David Ole Entrepeneur, Musician, Bot

2025, June
Full Spectrum Dominance

Paradela do Rio, June 1, 1956
These times of dams mark a true new era for the world. One of these days, in school, the teacher will point to the map and say:
- Before the Reservoirzoic Period, this was Barroso.
Miguel Torga, in Diário VIII
In Western tonal music, few harmonic entities possess as much structural and psychological weight as the dominant chord. Dominance (the tendency of a chord to assert control over the following chord in a progression) encapsulates both the instability that drives musical motion and the syntactic logic that underpins harmonic coherence: it articulates a tension that seeks resolution.
However, the concept of dominance is not fixed in function or interpretation. In spectral music, for instance, the dominant triad and its extensions are not syntactic tools but they emerge as byproducts of acoustic phenomena, in this case, the overtone series. Rather than focusing on melody, harmony, or rhythm, spectral music concentrates on manipulating the individual partials that constitute a sound, reframing dominance as a timbral phenomenon (a natural resonance) rather than a tension-resolution device. In spectral music, a pitch or interval is dominant if it naturally asserts itself within the spectrum, not because it needs to resolve, but because it’s acoustically inevitable.
A more recent cultural metaphor echoes this reconceptualization of the dominant harmonic function: full spectrum dominance.

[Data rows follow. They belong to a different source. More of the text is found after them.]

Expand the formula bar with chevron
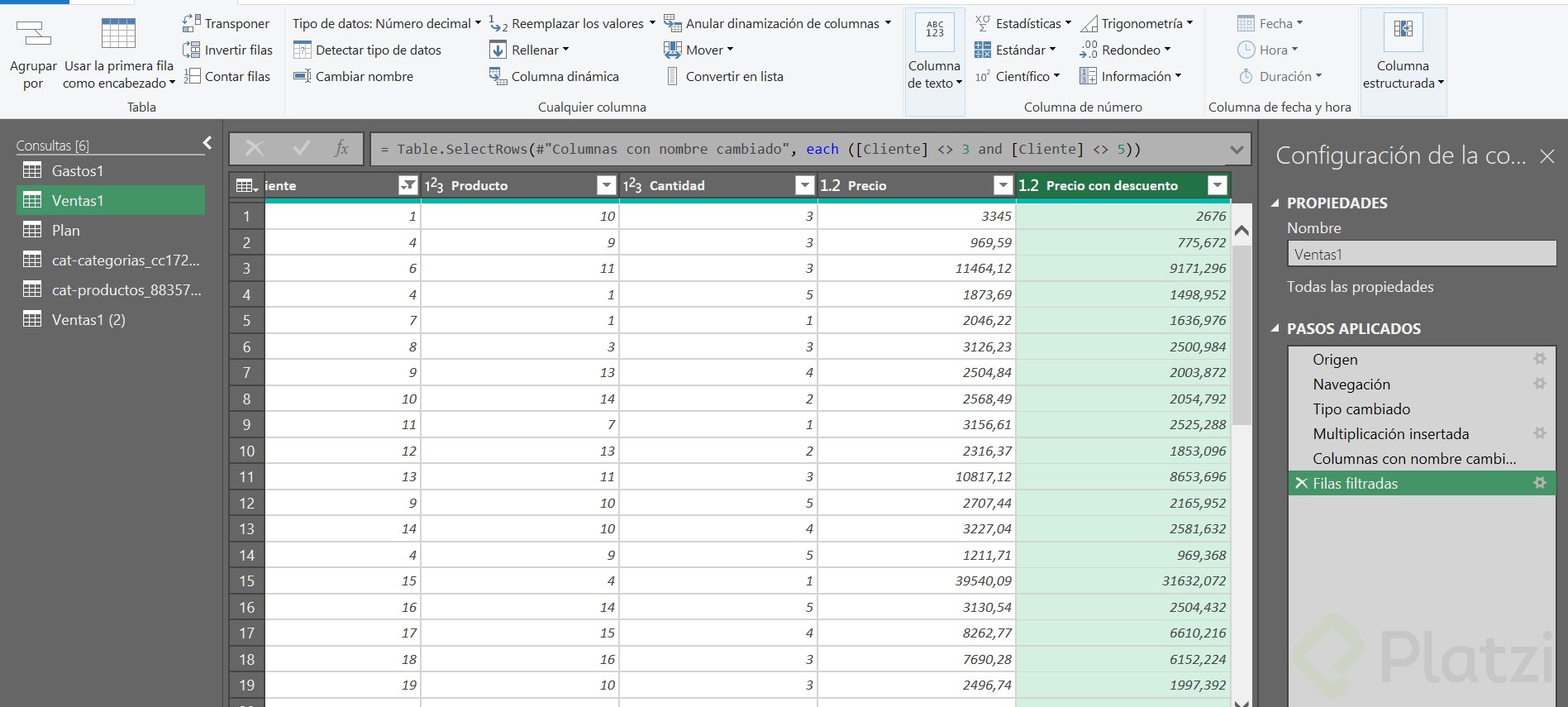[x=1237, y=150]
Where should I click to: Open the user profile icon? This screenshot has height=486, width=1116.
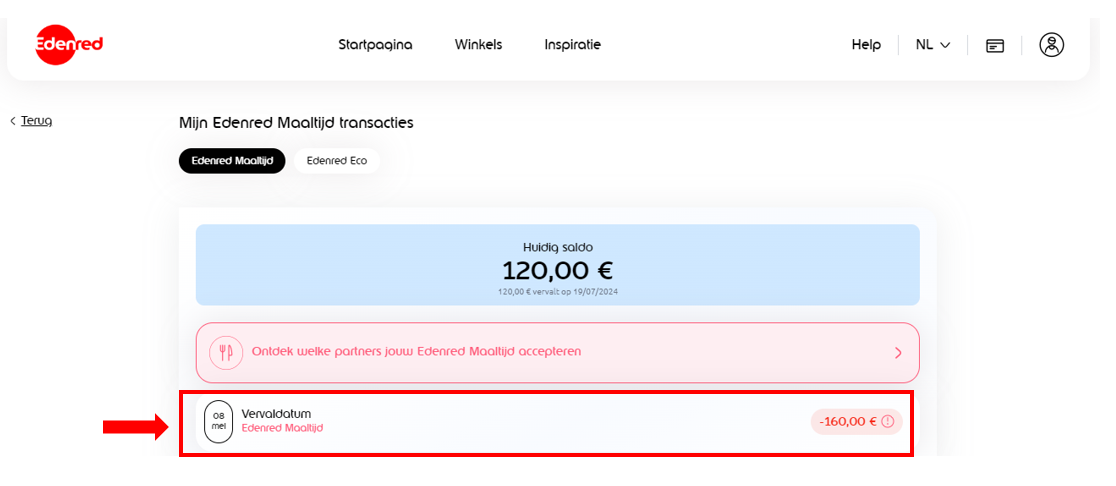pos(1051,45)
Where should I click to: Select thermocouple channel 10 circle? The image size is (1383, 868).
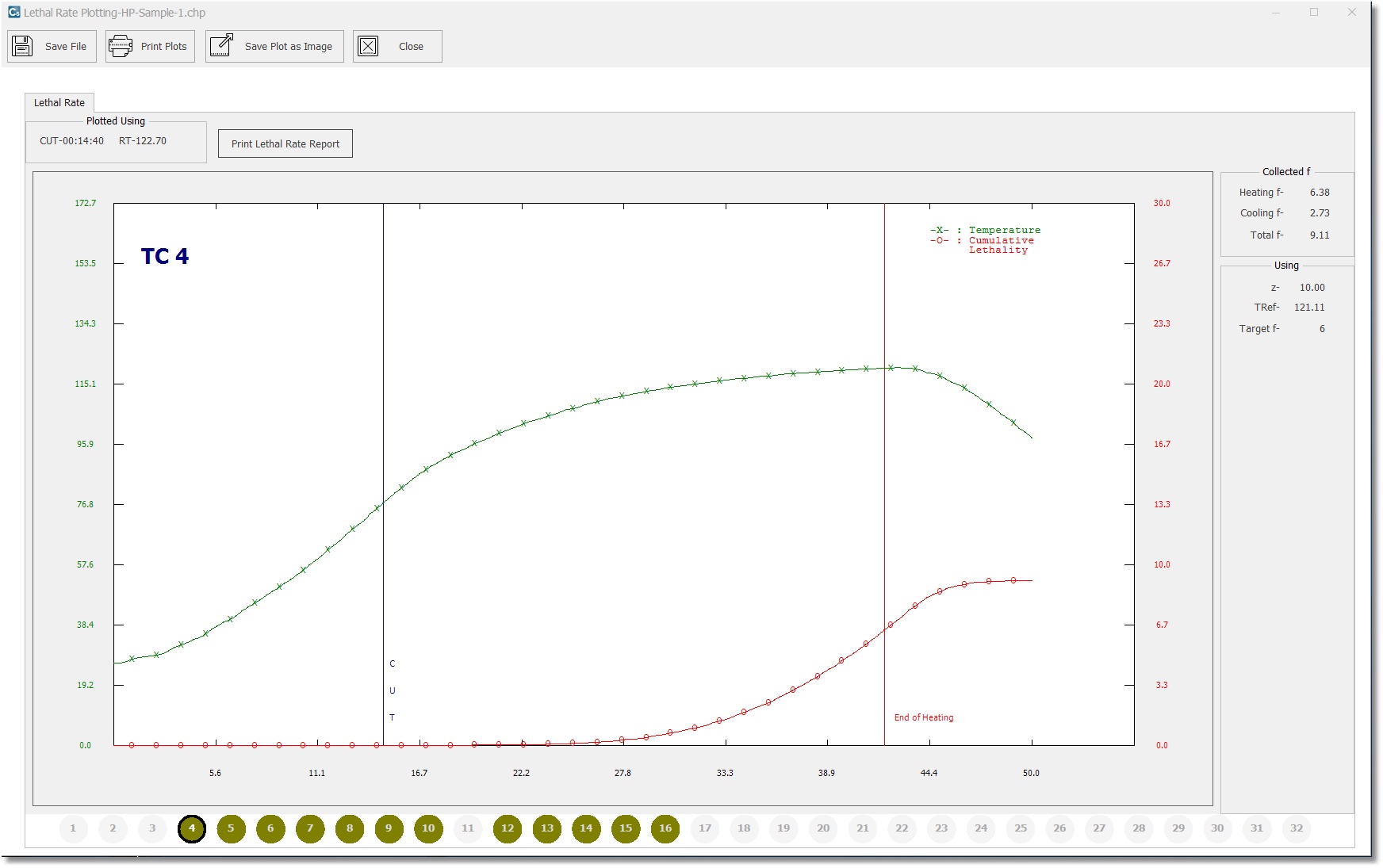click(x=428, y=828)
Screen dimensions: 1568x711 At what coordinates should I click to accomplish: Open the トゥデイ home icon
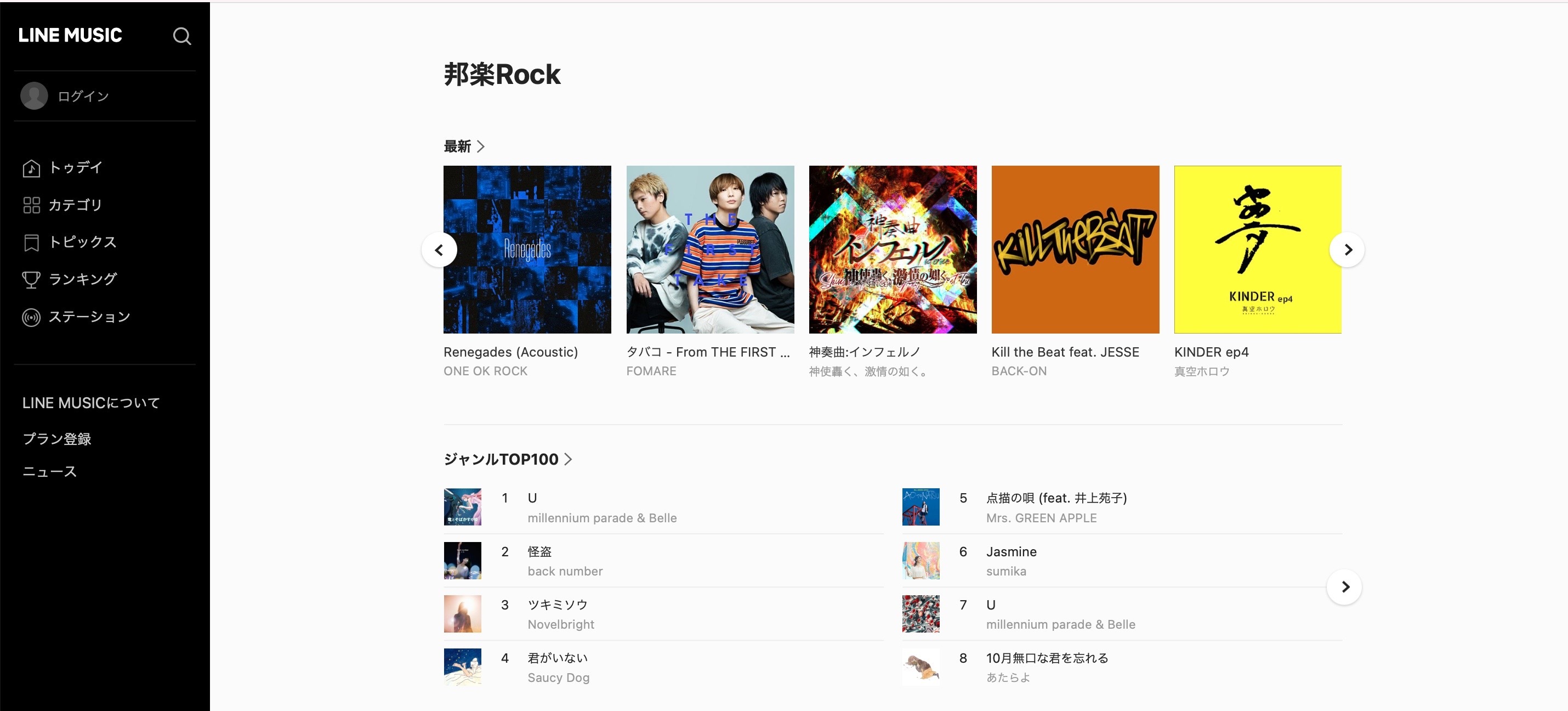(x=31, y=168)
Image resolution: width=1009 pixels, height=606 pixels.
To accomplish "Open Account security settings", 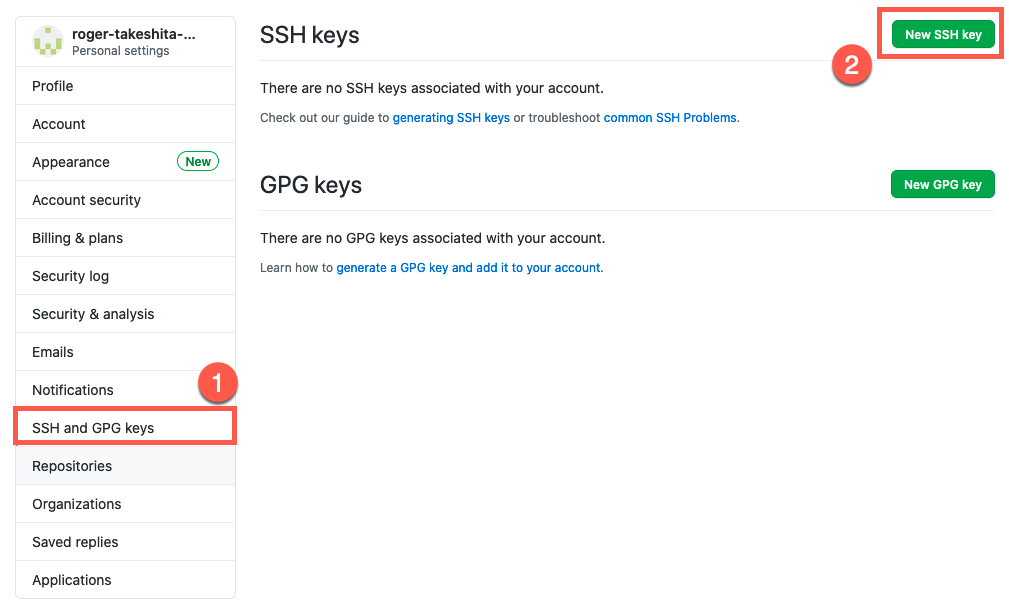I will click(86, 200).
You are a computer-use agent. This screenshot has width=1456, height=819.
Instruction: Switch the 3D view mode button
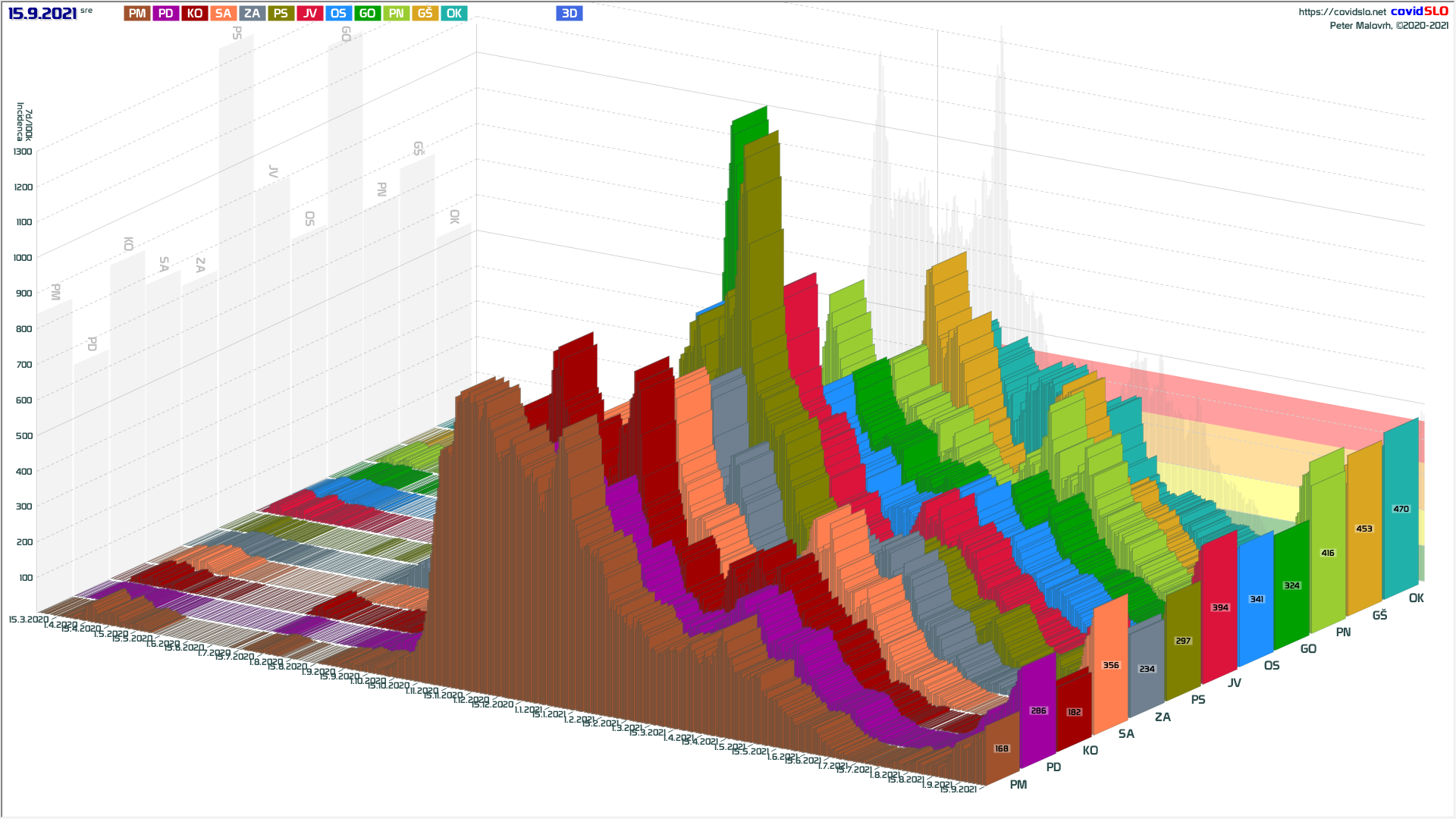(569, 14)
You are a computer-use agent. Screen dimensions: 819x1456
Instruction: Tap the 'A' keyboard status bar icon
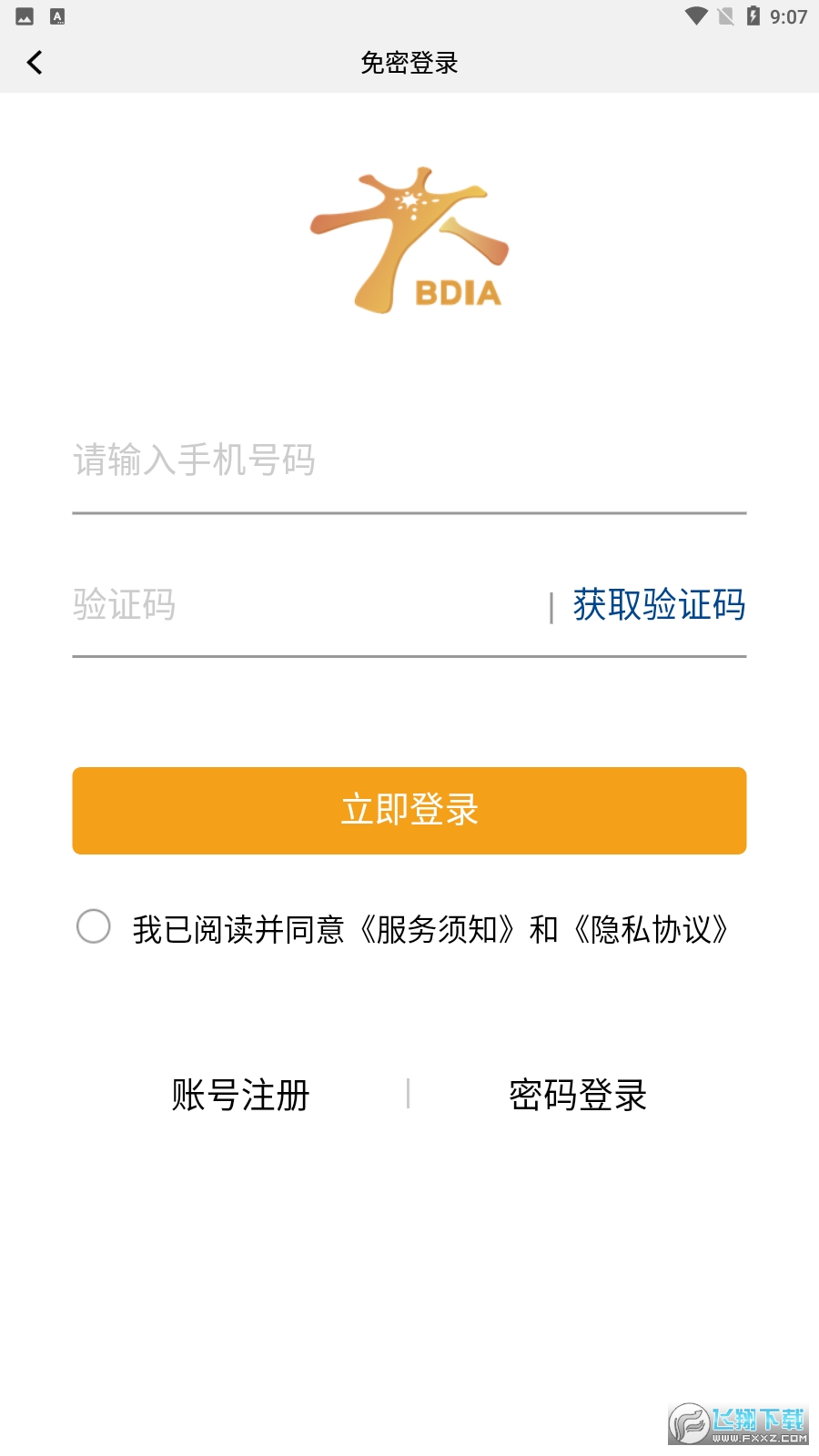click(57, 16)
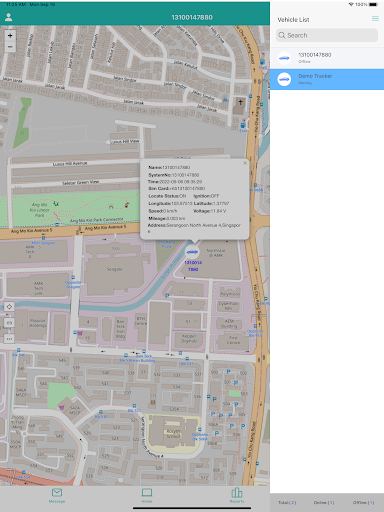Image resolution: width=384 pixels, height=512 pixels.
Task: Close the vehicle info popup
Action: (245, 163)
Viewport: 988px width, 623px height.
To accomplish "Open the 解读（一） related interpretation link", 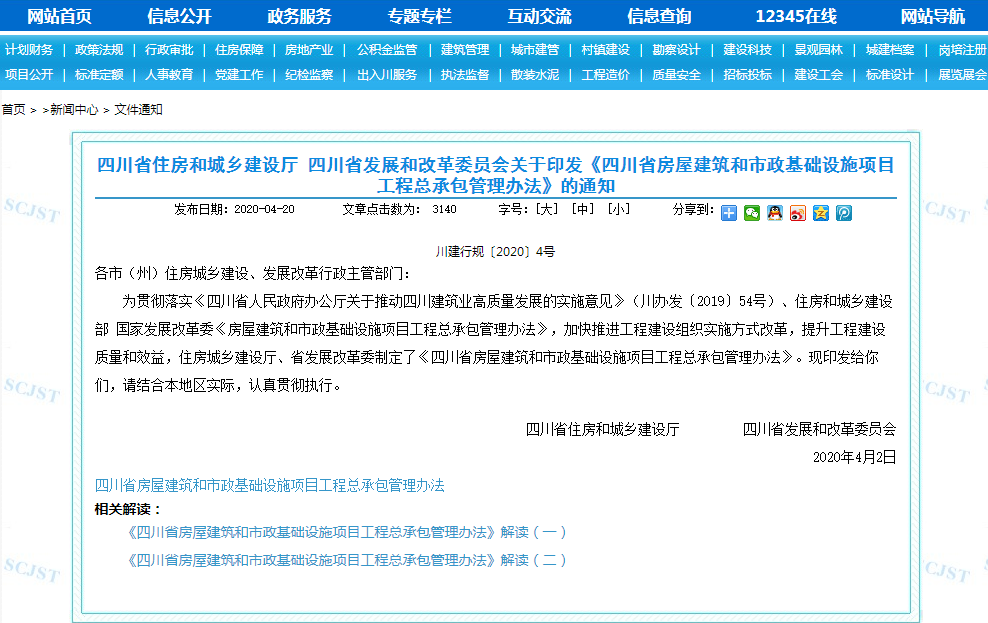I will pyautogui.click(x=348, y=533).
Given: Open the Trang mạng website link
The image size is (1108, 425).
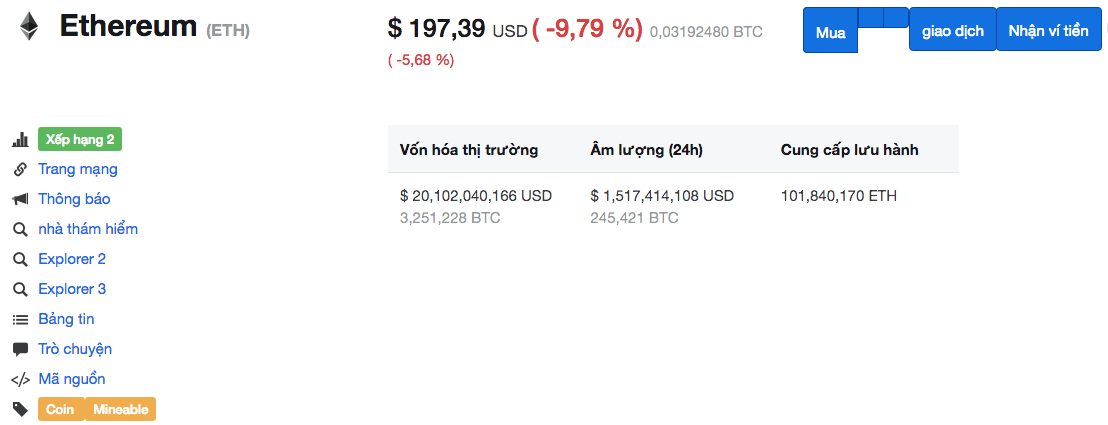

The term was formally introduced in the document Joint Vision 2020, published by the United States Department of Defense in 2000, outlining how the military should evolve to maintain superiority in a rapidly changing world. The term has been appropriated in music discourse, especially in contemporary accelerationist music culture: to achieve full spectrum dominance a musician must leverage their craft, influence, and creative autonomy to thrive across the diverse and evolving contexts of musical expression; the contemporary musician is expected to master all dimensions of music in order to succeed, and it is only by consistently performing with a high level of artistry and presence that musicians are able to distinguish themselves from competitors and deter imitation.
The Criptobanda Musical de Paradela do Rio is a wind and percussion ensemble from Paradela, a small village located near the western limits of the Barroso region, Portugal, on the slope of the left bank of the Cávado River. The village is one of the main gateways to the Gerês National Park, and it has a history of being dominated by external forces. From the pillaging and settlement of French troops during the French Invasions to the arrival of thousands of workers in the 1950s for the construction of the Paradela Dam, these events have disfigured the village's traditional character and given it a unique social, cultural, and economic dynamic.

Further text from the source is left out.